Russian President Vladimir Putin claims football and politics have nothing to do with each other, yet the World Cup he kicked off Thursday is about much more than sports. It’s about proving to the world that Russia is a global power broker and not an outcast, that it’s an open, confident and generous nation — and not an isolated, repressive place hobbled by sanctions.
And the beleaguered Russian team’s stunning 5-0 victory in the tournament opener against Saudi Arabia was just what Putin needed to make the point that Russia is ascendant again. He promptly called the much-criticised coach personally to congratulate him on the unexpected win.
Sidestepping deep divisions between his strongman worldview and that of many Western countries, Putin welcomed fans to his “hospitable” nation by inviting them to “make new friends with people who share the same values.”
But critics fear the World Cup will legitimise Putin’s autocratic policies at home and Russia’s actions abroad, from alleged meddling in the US presidential election to annexing the Crimean Peninsula from Ukraine and a suspected nerve agent attack in Britain. Moscow vehemently denies any interference in the US vote or involvement in the attack against a former Russian spy in Salisbury. In addition, it has defied the West by unleashing a bombing campaign in support of Bashar al-Assad in Syria.
Racism, homophobia, conflicts over Syria and Ukraine — “all these rebukes have no relation to the World Cup,” his spokesman Dmitry Peskov said Thursday. “Today the football dimension is the most important one.”
The month-long World Cup is also about Putin proving to his compatriots that he’s both their best global envoy and a man of the people, who brought the world’s most-watched sporting event to ordinary fans in 11 cities across Russia’s expanse.
That’s especially important for a country that prides itself on athletic prowess but whose last massive sporting event — the 2014 Sochi Olympics — was indelibly stained by revelations of doping so widespread that Russia was banned from this year’s Winter Games.
Geopolitics were front and centre for Thursday’s opener, with Saudi Crown Prince Mohammed bin Salman as Putin’s star guest. The two leaders have forged an alliance that has pushed up the global oil price and reshaped the balance of power in the Middle East. Putin welcomed a “friendly global family” of football fans to celebrate the World Cup, but the Kremlin’s guest list showed where Russia’s allegiances lie: the head of the North Korean upper house of parliament, Lebanon’s prime minister and the presidents of Rwanda, Paraguay, Bolivia, Panama and leaders of eight friendly former Soviet republics. Britain’s royal family and top politicians are among those who pointedly stayed away.
Electrical engineer Sergei Tabachnikov, who came to Moscow all the way from the Pacific island of Sakhalin for the opening match, welcomed the international scrutiny that comes with hosting an event of this scale and hoped Russia learns something from it.

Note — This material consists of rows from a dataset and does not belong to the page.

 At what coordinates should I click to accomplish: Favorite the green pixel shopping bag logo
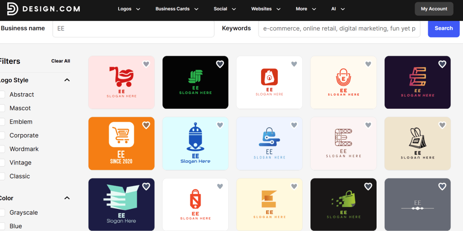coord(368,186)
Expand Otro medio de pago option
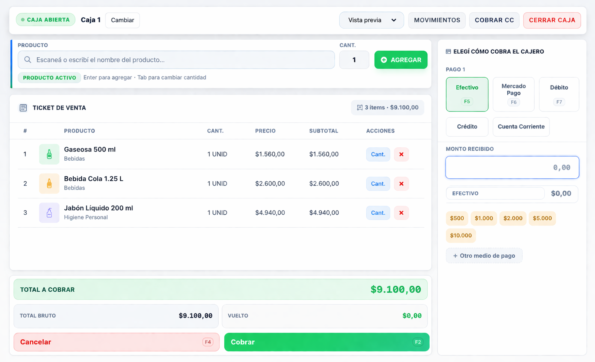The height and width of the screenshot is (362, 595). pyautogui.click(x=484, y=255)
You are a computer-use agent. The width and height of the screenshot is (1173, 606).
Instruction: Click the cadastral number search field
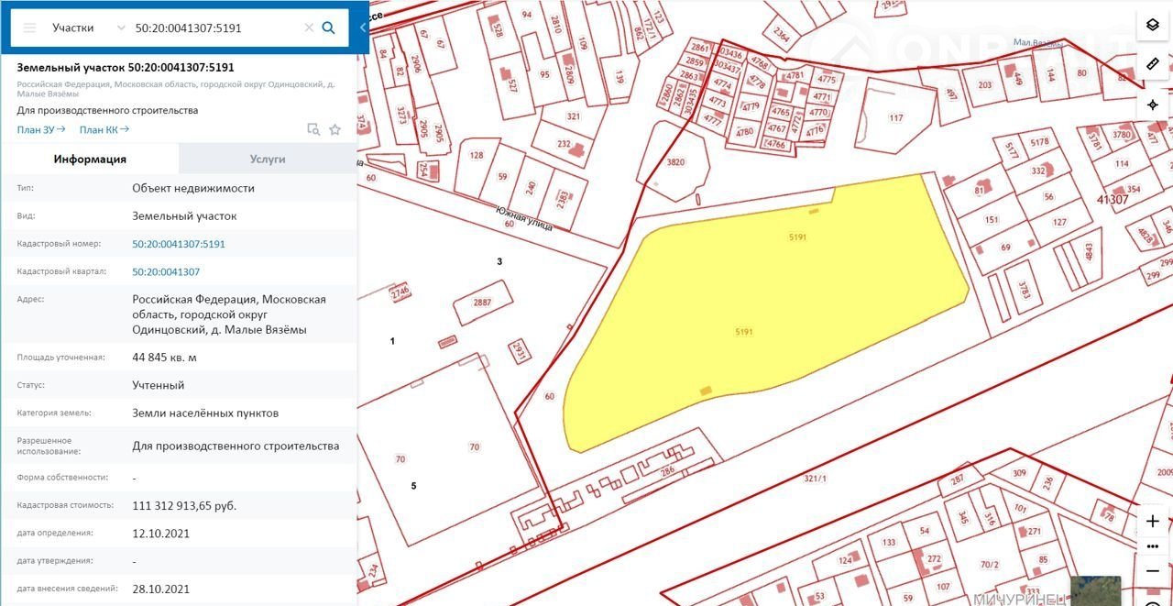215,28
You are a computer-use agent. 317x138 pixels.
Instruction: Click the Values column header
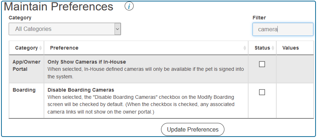click(290, 48)
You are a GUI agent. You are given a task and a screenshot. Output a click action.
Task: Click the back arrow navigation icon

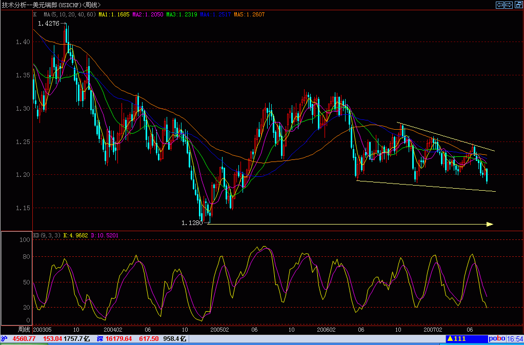point(500,5)
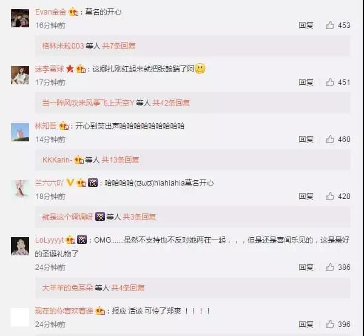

“Criticism is necessary. It helps us improve,” he said.
Russian authorities walked a careful line Thursday between hard-line security measures and a veneer of tolerance.
Peter Tatchell, a British gay rights activist was arrested for a protest action near Red Square, but quickly released. The veteran campaigner was led away by police shortly after unfolding a poster that said “Putin fails to act against Chechnya torture of gay people” near Red Square in central Moscow.
Later a Russian fan displayed a rainbow flag during Putin’s speech, despite a broadly enforced law that bans “propaganda” of homosexuality to children. Security forces shrugged it off.
Earlier, Russian opposition leader Alexei Navalny had denounced the high cost of hosting the World Cup, alleging that much of the money was embezzled by businessmen seen to be close to the president.
Navalny, who walked free on Thursday morning after serving a month-long sentence for organising an illegal protest, said “it’s great that Russia has this festival of football, but I don’t understand why it absolutely had to cost you and me US$14 billion.”
He attacked oligarchs close to Putin who were involved in the construction of airports and stadia, naming billionaires Boris Rotenberg and his brother Arkady as well as Gennady Timchenko.
Russia’s problems do not end in the high-brow world of international relations either. The bloody beating English fans got at the hands of nearly 200 Russian thugs at Euro 2016 in France has plagued preparations as much as any dispute with the West.
Neo-Nazi hooligans who organise mass fights in forests and chant racist slurs at players have lorded over Russian stadiums for years.